Musical alternative to the morning’s radio news

Beethoven Moonlight Sonata | Horowitz | 1956

Link

Poor audio quality, but lovely.


Long Read of the Day

 Against Incrementalism

Martin O’Neill’s interesting and thoughtful review essay in the Boston Review on Ed Miliband’s GO BIG: How to Fix our World.

Miliband’s central argument is that our economic model has become structurally unjustifiable. The centrist attempt—represented in the UK by Blair’s “third way” and its continuation under Brown—to present a softened, humanized version of neoliberal capitalism has been tested to destruction and found to be grossly inadequate. Miliband instead urges an overdue reckoning with the lessons of the Great Financial Crisis, alongside a transformative reworking of the economy in the wake of the COVID-19 pandemic and in the face of the worsening climate crisis. Together these challenges necessitate a radically different politics.

This is a sympathetic but not uncritical piece which suggests that Miliband is a more interesting thinker than many of us had assumed.


The Feds are finally catching up with Musk’s daft Autopilot claims

Vice reports that the US National Highway Traffic Safety Administration (NHTSA) has opened an investigation into 11 cases where a Tesla on Autopilot crashed into emergency vehicles. NHTSA has previously disclosed it is also investigating 30 other Tesla crashes where 10 people died, most involving Autopilot of FSD.

Tesla, the world’s most frustrating company, simultaneously makes what are widely regarded as the best electric vehicles and most functional and comprehensive charging network while also selling the world’s most dangerous and widely abused driver-assist features. Thanks to years of the company’s misleading marketing of the “Autopilot” and “Full Self-Driving” packages—as well as the frequent wild claims by the extremely online CEO Elon Musk such as the prediction in 2019 that there would be one million Tesla robotaxis by 2020 – owners perceive it to be far more capable than it is.

Not this owner, though.

I have a Tesla and any owner who hasn’t been drinking the Musk Kool Aid must know that his claims about Autopilot’s capabilities are overblown. Musk’s suggestions that the vehicle is anywhere near Level 5 autonomy are blatantly false. Autopilot is basically just a superior form of cruise control which can keep the vehicle in its lane on well-marked dual-carriageways or motorways, and sometimes provides useful alerts to the driver. But otherwise it struggles with normal English roads: it’s continually baffled by traffic islands on single carriageways, for example.

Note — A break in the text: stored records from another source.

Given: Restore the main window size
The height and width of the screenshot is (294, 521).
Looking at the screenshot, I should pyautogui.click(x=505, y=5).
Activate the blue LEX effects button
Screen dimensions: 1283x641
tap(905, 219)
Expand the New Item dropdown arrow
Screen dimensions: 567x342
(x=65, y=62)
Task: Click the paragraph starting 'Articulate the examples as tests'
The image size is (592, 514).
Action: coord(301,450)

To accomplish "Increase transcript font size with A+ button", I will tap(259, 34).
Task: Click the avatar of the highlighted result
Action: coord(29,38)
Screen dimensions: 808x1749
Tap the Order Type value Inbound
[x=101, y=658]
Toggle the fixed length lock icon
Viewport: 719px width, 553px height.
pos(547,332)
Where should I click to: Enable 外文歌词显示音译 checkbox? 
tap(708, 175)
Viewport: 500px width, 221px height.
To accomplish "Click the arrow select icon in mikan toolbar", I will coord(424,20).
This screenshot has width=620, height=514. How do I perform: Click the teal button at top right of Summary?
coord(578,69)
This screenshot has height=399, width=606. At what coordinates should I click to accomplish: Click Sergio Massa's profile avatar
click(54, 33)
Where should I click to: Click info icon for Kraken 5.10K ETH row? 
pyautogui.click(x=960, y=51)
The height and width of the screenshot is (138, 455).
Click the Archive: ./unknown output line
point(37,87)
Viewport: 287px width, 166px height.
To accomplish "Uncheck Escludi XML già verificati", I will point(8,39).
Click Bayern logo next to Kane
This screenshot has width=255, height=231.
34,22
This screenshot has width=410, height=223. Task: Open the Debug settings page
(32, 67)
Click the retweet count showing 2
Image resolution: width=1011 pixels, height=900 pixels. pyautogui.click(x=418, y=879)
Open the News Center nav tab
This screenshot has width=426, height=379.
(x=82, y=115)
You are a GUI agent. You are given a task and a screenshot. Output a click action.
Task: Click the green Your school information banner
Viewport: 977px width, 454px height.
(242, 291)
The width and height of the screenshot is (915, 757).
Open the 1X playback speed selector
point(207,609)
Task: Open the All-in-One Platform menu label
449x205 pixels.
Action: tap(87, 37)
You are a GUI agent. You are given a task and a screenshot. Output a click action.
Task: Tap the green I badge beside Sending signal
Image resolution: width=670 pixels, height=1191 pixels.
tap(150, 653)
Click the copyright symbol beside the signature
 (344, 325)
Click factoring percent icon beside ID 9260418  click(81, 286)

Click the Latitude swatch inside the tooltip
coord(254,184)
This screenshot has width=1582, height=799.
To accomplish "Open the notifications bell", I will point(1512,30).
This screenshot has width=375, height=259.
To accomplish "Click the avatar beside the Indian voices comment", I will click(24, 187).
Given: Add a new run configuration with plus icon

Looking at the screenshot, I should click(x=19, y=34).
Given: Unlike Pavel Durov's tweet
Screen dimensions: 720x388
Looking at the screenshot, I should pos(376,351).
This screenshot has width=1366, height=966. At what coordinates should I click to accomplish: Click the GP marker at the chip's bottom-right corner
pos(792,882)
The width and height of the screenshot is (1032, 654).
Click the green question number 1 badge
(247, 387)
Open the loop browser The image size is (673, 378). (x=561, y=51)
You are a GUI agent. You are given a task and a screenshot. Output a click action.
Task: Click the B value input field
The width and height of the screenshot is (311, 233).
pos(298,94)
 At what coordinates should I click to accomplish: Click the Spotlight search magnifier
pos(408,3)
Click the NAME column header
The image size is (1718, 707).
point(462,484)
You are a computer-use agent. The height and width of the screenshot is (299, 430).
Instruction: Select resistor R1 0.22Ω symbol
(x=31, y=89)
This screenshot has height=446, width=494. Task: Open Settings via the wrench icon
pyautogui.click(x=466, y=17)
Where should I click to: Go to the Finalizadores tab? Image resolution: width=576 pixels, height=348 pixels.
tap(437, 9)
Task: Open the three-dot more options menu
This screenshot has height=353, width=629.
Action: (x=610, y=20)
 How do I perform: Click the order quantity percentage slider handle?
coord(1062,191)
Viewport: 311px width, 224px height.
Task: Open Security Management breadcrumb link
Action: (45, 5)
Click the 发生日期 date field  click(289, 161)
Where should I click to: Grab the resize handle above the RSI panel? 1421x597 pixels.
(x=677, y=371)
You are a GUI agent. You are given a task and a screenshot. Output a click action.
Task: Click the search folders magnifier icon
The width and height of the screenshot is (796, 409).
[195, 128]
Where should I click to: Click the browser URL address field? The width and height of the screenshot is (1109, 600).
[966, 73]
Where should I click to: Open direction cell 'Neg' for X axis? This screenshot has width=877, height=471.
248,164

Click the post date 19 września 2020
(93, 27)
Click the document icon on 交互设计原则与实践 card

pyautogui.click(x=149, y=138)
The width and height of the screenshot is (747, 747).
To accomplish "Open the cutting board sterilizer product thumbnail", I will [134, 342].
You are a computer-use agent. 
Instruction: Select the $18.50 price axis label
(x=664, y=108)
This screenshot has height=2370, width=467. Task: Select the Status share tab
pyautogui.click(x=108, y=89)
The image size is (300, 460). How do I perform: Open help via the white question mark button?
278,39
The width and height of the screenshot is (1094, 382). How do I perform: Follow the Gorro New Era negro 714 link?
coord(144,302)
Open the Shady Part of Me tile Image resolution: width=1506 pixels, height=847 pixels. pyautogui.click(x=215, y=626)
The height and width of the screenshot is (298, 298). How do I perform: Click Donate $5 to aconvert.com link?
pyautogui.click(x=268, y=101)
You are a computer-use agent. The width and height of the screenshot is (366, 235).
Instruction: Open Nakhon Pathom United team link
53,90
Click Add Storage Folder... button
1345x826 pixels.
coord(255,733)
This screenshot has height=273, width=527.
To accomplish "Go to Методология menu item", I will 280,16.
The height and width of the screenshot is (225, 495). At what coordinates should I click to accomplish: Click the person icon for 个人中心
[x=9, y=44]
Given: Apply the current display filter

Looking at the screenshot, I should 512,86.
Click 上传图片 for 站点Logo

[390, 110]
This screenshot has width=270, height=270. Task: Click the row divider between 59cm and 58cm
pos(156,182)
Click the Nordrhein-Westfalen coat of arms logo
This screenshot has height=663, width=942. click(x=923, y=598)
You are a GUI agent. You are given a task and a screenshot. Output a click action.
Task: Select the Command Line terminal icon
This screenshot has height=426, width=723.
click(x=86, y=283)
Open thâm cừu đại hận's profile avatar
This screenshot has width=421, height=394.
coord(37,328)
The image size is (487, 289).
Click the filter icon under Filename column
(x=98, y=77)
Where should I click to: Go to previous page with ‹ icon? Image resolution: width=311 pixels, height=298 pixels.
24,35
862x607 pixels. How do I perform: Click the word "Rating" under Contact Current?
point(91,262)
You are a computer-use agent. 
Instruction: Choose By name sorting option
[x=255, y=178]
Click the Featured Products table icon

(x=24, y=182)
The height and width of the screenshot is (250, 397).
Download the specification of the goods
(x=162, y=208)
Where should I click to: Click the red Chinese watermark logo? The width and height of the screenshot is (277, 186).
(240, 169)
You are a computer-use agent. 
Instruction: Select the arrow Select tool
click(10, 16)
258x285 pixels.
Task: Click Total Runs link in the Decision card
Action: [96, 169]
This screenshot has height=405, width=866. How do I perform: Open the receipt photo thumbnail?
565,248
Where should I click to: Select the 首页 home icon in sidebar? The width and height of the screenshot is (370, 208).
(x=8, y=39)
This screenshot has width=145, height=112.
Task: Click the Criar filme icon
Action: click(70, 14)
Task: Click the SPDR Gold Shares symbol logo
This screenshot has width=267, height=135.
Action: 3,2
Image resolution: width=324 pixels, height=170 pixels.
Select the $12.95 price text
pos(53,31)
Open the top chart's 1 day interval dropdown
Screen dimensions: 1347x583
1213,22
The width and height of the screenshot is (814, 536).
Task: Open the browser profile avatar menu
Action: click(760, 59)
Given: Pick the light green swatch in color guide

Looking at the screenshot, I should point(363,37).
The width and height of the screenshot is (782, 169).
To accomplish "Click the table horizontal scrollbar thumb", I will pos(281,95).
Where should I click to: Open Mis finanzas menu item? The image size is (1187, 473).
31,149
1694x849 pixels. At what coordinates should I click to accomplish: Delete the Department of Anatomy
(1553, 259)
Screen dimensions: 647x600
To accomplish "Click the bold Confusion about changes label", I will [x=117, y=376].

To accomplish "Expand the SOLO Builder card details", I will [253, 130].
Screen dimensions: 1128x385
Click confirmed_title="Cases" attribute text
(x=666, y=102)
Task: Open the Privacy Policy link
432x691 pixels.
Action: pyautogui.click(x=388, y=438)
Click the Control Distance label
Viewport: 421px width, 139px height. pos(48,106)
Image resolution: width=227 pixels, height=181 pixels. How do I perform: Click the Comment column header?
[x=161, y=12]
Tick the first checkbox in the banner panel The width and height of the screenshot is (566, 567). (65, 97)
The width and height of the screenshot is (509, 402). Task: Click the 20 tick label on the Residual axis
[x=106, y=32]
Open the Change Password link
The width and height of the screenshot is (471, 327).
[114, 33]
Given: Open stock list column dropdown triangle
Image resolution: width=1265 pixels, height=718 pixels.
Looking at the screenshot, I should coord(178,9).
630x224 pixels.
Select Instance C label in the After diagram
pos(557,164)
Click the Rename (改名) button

Don’t get me wrong. The Model 3 is a fine car. It’s quiet, agile and responsive — and as fast as a high-end conventional Porsche if you want to use the available power. (Zero to 60 in 3.1 seconds.) It’s also very cheap to run (once you’ve paid for it). Charge it overnight at home on a night-time tariff with electricity from renewable sources and the ‘fuel’ cost is about 1.5p/mile. And it requires very little maintenance compared to an ICE vehicle. Think of it as software with wheels — which means that bugs get fixed quickly and there are constant upgrades.

We also find it more restful on long journeys, which may be a result of the much quieter cabin. But it won’t be driving itself anytime soon.